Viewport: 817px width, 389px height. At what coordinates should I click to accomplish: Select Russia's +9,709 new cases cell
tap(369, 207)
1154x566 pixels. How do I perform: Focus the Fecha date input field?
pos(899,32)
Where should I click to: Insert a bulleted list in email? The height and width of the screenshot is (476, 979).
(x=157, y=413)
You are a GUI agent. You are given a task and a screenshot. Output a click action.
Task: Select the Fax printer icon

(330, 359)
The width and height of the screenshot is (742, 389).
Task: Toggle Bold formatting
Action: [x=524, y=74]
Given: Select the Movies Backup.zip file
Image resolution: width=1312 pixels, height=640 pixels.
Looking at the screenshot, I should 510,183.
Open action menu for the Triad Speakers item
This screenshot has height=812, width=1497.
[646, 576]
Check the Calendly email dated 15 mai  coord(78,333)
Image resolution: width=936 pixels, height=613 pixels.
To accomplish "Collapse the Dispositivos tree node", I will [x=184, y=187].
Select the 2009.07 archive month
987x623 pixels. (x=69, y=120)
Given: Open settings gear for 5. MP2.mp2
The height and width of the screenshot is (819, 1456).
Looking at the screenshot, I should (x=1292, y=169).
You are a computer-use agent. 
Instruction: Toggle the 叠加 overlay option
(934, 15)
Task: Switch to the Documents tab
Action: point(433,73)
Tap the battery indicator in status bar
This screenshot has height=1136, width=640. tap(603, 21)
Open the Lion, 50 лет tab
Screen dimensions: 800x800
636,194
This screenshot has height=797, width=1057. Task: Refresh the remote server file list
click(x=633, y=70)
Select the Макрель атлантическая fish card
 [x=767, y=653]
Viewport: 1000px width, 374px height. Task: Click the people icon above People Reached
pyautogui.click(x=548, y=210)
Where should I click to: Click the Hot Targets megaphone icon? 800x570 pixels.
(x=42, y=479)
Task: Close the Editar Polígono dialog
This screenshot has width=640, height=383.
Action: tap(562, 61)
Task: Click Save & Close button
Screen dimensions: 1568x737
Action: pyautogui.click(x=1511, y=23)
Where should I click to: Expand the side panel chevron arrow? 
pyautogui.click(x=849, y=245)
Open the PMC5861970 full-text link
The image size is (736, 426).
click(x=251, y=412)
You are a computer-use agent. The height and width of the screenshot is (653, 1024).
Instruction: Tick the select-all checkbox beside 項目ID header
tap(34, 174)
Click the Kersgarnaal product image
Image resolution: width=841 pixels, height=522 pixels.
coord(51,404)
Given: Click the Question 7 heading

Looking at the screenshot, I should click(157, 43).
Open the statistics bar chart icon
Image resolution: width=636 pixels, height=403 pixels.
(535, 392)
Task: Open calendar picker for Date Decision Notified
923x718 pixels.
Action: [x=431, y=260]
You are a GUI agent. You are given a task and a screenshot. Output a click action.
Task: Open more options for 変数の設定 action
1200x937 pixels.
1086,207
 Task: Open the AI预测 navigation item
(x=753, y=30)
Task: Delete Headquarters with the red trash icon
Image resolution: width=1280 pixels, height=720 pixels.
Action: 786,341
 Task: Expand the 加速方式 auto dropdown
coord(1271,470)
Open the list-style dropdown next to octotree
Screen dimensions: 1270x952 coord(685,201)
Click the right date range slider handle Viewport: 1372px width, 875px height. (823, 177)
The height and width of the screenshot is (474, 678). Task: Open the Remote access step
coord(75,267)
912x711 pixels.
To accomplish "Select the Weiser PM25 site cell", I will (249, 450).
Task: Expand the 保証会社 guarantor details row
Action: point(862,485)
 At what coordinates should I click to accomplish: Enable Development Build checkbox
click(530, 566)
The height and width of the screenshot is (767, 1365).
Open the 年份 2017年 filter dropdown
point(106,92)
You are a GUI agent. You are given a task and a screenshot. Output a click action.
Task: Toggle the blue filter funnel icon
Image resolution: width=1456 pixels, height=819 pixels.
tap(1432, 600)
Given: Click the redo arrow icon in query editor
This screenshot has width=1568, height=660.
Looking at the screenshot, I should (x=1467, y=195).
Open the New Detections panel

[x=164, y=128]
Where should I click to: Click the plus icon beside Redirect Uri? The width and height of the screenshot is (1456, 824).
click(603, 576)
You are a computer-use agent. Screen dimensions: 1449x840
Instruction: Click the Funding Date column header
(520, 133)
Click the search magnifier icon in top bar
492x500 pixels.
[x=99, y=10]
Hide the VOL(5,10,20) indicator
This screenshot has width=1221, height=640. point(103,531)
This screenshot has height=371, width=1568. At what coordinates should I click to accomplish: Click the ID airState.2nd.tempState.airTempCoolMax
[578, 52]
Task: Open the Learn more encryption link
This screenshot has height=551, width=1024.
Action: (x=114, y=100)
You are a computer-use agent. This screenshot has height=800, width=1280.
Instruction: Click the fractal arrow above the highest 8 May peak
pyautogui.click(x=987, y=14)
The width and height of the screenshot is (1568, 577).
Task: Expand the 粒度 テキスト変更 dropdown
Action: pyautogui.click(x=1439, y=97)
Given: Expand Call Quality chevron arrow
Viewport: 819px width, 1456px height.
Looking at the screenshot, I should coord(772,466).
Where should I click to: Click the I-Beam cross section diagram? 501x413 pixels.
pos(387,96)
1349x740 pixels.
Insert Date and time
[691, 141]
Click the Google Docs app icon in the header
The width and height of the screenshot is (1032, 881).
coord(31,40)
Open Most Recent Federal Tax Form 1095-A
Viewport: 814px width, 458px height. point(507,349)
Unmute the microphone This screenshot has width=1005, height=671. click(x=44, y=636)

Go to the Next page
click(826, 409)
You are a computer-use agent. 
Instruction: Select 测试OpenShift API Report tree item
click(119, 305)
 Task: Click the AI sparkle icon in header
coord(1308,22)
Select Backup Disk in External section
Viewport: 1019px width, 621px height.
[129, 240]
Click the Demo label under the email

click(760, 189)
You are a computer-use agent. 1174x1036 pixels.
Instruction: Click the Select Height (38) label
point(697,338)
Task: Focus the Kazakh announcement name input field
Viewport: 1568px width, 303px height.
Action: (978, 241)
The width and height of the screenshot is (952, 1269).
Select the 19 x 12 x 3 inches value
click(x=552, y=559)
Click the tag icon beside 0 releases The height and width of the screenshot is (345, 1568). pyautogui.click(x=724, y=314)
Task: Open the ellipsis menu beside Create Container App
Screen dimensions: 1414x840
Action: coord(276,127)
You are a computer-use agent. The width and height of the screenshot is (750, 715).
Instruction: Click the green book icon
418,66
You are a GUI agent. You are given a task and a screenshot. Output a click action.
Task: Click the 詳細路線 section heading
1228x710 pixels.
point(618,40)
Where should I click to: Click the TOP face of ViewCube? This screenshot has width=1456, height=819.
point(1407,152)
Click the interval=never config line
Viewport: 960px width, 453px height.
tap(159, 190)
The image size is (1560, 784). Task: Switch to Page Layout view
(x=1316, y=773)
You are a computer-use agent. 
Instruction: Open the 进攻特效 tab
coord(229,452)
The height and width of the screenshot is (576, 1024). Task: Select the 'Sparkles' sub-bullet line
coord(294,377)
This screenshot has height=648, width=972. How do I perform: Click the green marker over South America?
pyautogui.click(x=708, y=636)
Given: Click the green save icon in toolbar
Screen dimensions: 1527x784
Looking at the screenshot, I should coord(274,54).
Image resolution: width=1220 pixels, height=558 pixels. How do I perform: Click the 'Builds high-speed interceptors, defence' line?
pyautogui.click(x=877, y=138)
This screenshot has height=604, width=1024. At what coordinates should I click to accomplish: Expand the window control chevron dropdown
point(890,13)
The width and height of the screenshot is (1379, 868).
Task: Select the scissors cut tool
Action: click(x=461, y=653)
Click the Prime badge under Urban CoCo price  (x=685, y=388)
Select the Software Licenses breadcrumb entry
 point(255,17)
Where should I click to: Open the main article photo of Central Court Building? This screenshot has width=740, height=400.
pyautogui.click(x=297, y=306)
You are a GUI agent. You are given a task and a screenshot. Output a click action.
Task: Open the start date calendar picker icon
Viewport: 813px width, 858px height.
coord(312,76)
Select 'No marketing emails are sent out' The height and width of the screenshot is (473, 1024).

◆ ◆ ◆ ◆ ◆

Reproduce the material verbatim, beginning with its first line and continuing through the line that contains "[x=767, y=653]".

Viewport: 817px width, 389px height. At what coordinates should I click to accomplish: Select Russia's +9,709 new cases cell
tap(369, 207)
1154x566 pixels. How do I perform: Focus the Fecha date input field?
pos(899,32)
Where should I click to: Insert a bulleted list in email? The height and width of the screenshot is (476, 979).
(x=157, y=413)
You are a GUI agent. You are given a task and a screenshot. Output a click action.
Task: Select the Fax printer icon

(330, 359)
The width and height of the screenshot is (742, 389).
Task: Toggle Bold formatting
Action: [x=524, y=74]
Given: Select the Movies Backup.zip file
Image resolution: width=1312 pixels, height=640 pixels.
Looking at the screenshot, I should 510,183.
Open action menu for the Triad Speakers item
This screenshot has height=812, width=1497.
[646, 576]
Check the Calendly email dated 15 mai  coord(78,333)
Image resolution: width=936 pixels, height=613 pixels.
To accomplish "Collapse the Dispositivos tree node", I will [x=184, y=187].
Select the 2009.07 archive month
987x623 pixels. (x=69, y=120)
Given: Open settings gear for 5. MP2.mp2
The height and width of the screenshot is (819, 1456).
Looking at the screenshot, I should (x=1292, y=169).
You are a computer-use agent. 
Instruction: Toggle the 叠加 overlay option
(934, 15)
Task: Switch to the Documents tab
Action: point(433,73)
Tap the battery indicator in status bar
This screenshot has height=1136, width=640. tap(603, 21)
Open the Lion, 50 лет tab
Screen dimensions: 800x800
636,194
This screenshot has height=797, width=1057. Task: Refresh the remote server file list
click(x=633, y=70)
Select the Макрель атлантическая fish card
 [x=767, y=653]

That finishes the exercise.